Ich mach einen romantischen Spaziergang im Mondlicht, neulich, so zwischen Stadtrand und Autobahn, in der sicheren Gewißheit, daß um die Zeit sicher niemand dort rumstreunt außer mir ... und whaaam ... auf einmal seh ich ein Moped vor mir aus dem Gebüsch schnellend herbeisausen und bevor ich noch auf die Seite springen kann macht's einen DUSCHER und das Ding geht in die Luft. Der Fahrer und ich natürlich mit. Blöd gelaufen.
Scheiß Bandenkriege. Münchner Norden halt. Erst drei Wochen zuvor hatte wer seinen Dealer in dessen Auto erschossen. Einfach so. Puffn raus und Bumm. Der Dealer muß aber auch ein fester Trottel gewesen sein, wenn er geglaubt hat, er kriegt einfach so sein Geld. Völlig freiwillig. Auf einmal. Naja Arroganz kommt vor dem Fall.

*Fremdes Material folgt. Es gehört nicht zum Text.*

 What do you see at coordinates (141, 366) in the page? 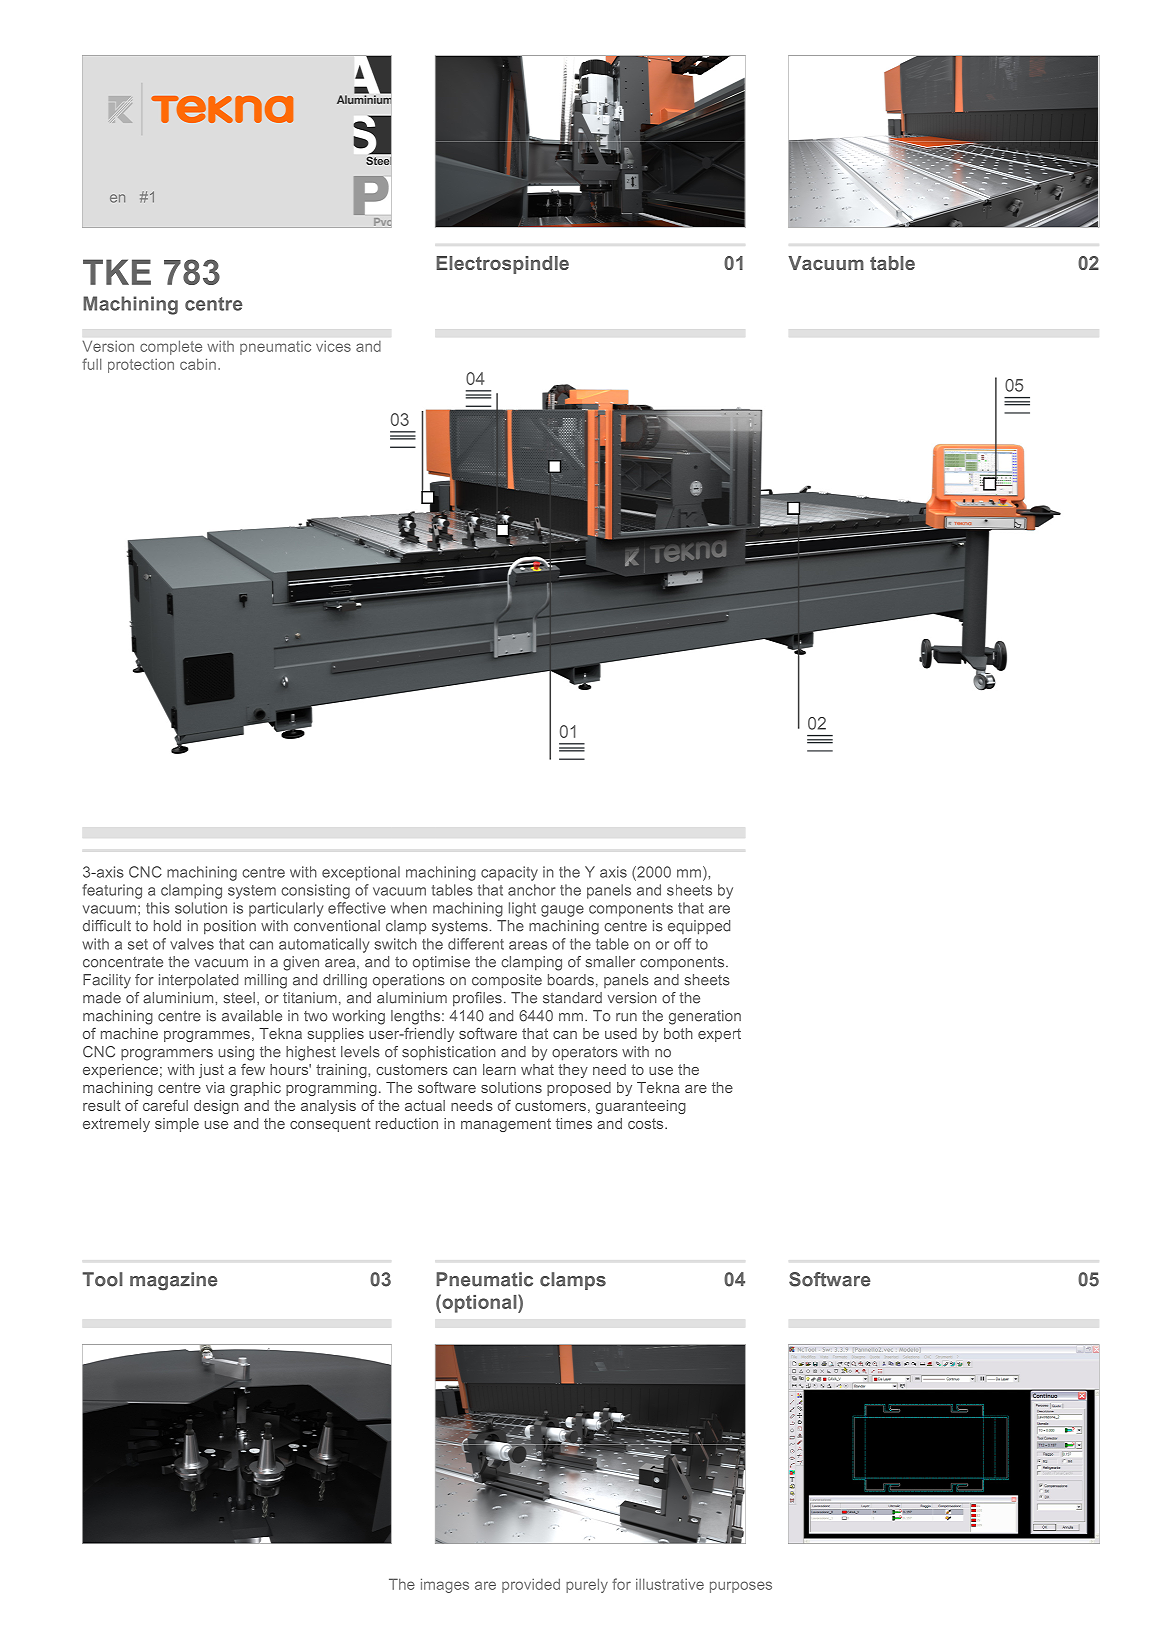
I see `protection` at bounding box center [141, 366].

A propos Fall, ich muß ein bisserl aufpassen wo ich hinflieg. Sehr neblig heute. Aber hey, ich kann die Gedanken der Leute sehen! Ja krass. Die kleine verkniffene Frau da drinnen will die Polizei anrufen, weil es sie stört, daß da hinten am See zwei Jugendliche sitzen und Alkohol trinken? Weil sie schließlich auch keine Freude mehr haben darf im Leben und dann sollen sich die anderen gefälligst ebenfalls freudlos an die Gesetze halten? Ja hör mal alte Frau, wer sagt denn, daß du keine Freude mehr haben darfst??? Frag doch die Nachbarin, ob sie nicht mal ein Stück Kuchen mitessen mag, kleine Rebellion in Bayern! Sich einfach gegenseitig besuchen! Geht das? Ah, sie hält inne, offenbar kann sie mich hören wenn ich ihr dazwischendenke. Cool!
Nachbarin Zettel schreiben! Kuchen! Nix junge Leute vernadern!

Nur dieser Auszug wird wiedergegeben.